| 要旨トップ | 目次 | | 日本生態学会第64回全国大会 (2017年3月、東京) 講演要旨 ESJ64 Abstract |
一般講演(ポスター発表) P2-B-061 (Poster presentation)
中国山地の蒜山地域には、火入れによって維持される半自然草原が広がっている。また多くの製鉄遺跡が存在し、近世には鉄穴流しによる地形改変が進んだとされる。この地域における植生と火事の歴史を解明するため、岡山県真庭市の大原湿原(標高510m)で採取した深度410cmまでの堆積物について、花粉および微粒炭分析を実施した。
この堆積物の深度270cmには大山東大山テフラ(DHg;約29000年前に降灰)が狭在する。また放射性炭素年代測定の結果、深度140cmで約9000年前という年代が得られた。花粉・微粒炭分析の結果、DHgの降灰層準から深度230cmにかけては、モミ属、ツガ属、マツ属単維管束亜属などのマツ科針葉樹、コウヤマキやスギなどの温帯針葉樹、およびクマシデ属、カバノキ属などの落葉広葉樹といった多様な分類群からなる花粉組成が得られた。深度230-160cmでは、マツ科針葉樹が減少し、クマシデ属やコナラ亜属、トチノキ属などの落葉広葉樹花粉が増加した。キンポウゲ科やキク亜科、ヨモギ属といった草本花粉も多く出現した。約9000年前の層準の前後、深度160-120cmでは微粒炭が多く、コナラ亜属、クリ属/シイ属およびイネ科花粉が増加した。深度120-80cmでは、花粉も微粒炭も少なかった。深度80cm以浅では、微粒炭およびコナラ亜属花粉が多く、マツ属複維管束亜属やブナ属などが増加した。草本花粉ではイネ科が多く、タンポポ亜科やキク亜科などもみられた。

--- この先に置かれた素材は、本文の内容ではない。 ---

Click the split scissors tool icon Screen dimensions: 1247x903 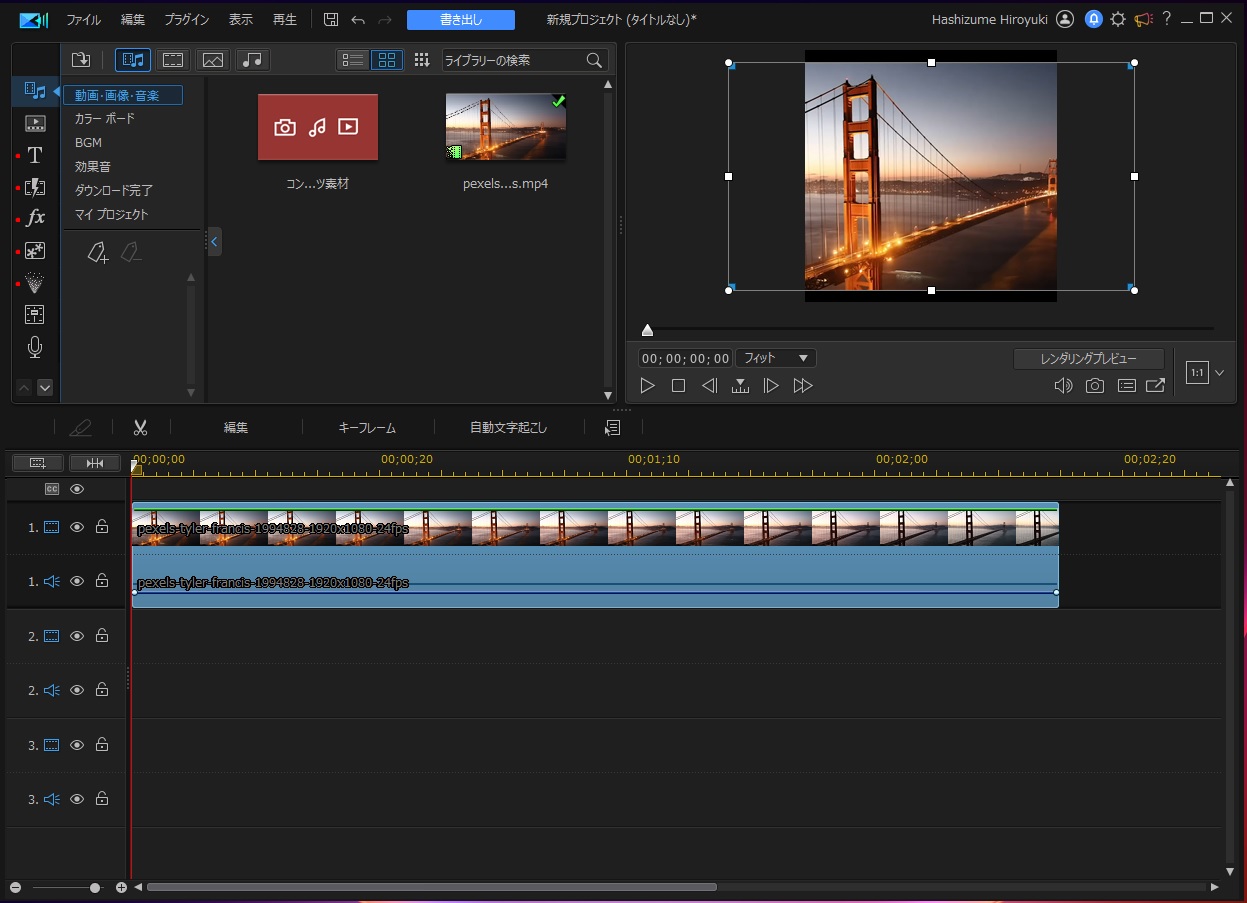tap(140, 428)
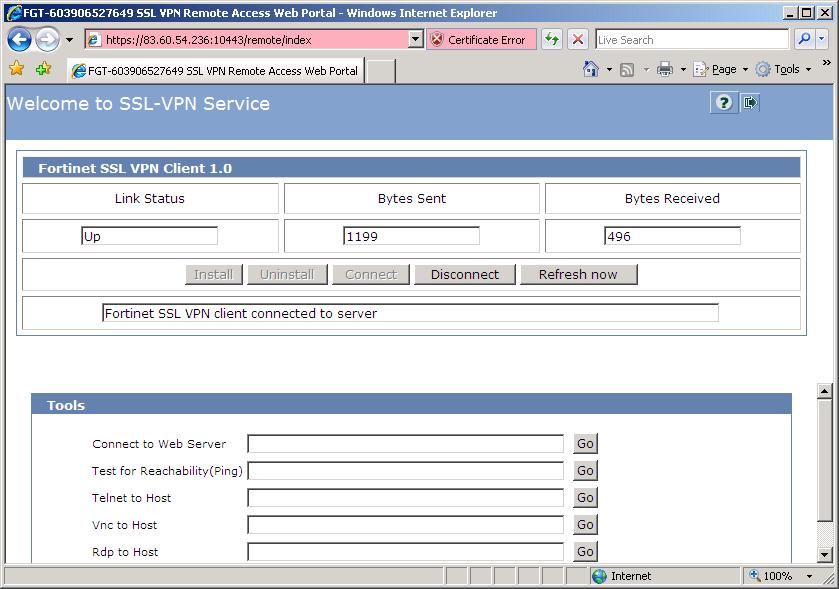
Task: Click the browser Back arrow button
Action: (x=19, y=40)
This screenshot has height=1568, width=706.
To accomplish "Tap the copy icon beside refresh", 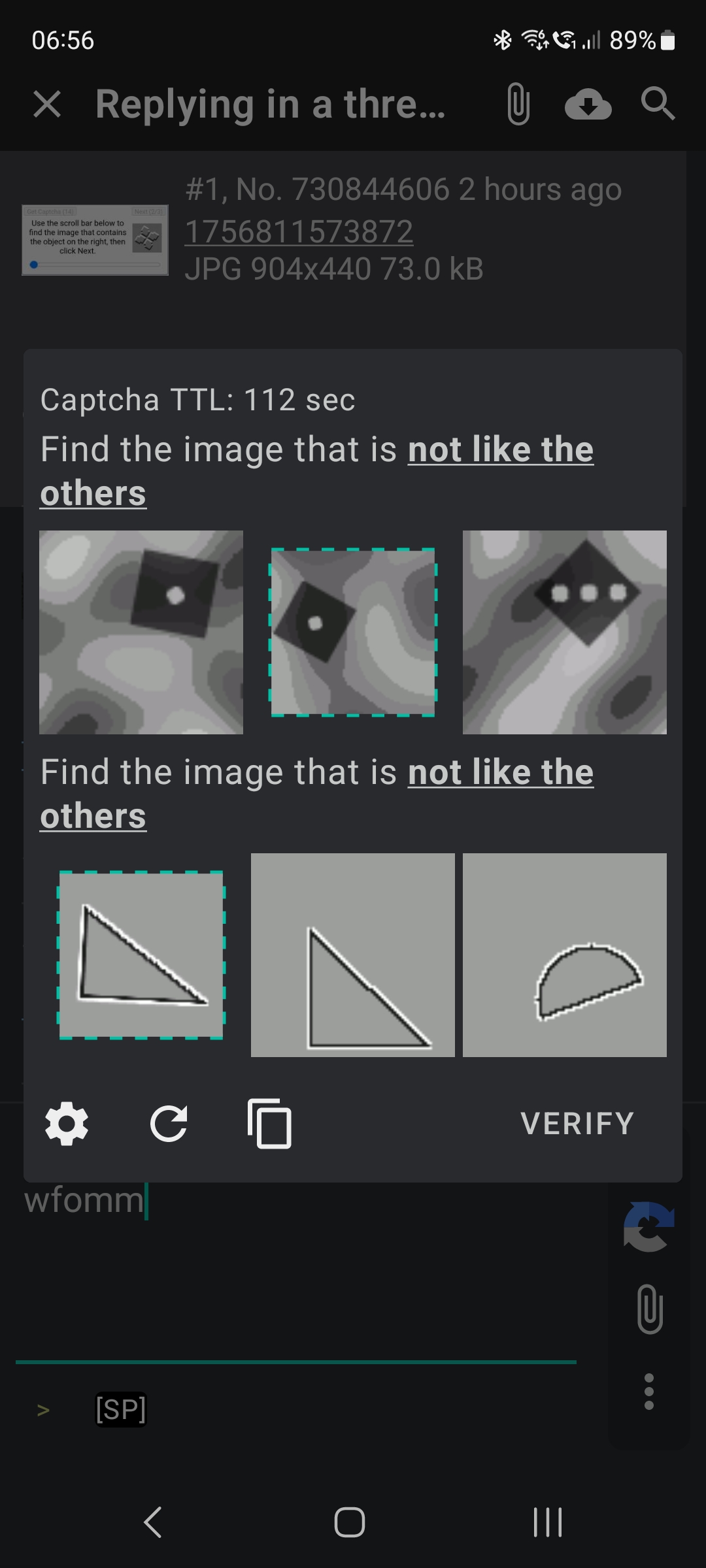I will [x=270, y=1124].
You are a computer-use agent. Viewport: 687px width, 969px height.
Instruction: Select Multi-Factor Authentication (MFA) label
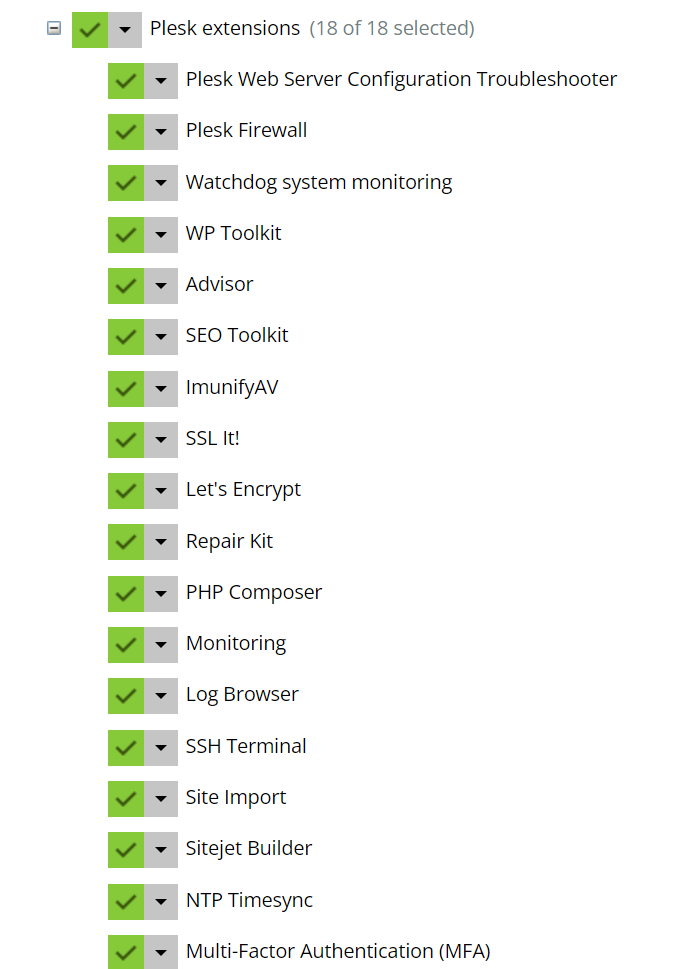(x=338, y=952)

これらより、大原湿原周辺では、DHg降灰前後から陽生草本が連続して生育していたことが明らかになった。とくに約1万年前以降は、断続的に起きる火事によって、イネ科を中心とする草原が継続してきたことが示唆される。当地域での既往の花粉分析においても、晩氷期から後氷期初期にかけて草本花粉が非常に多くみられるが、その背景に火事の頻発があった可能性がある。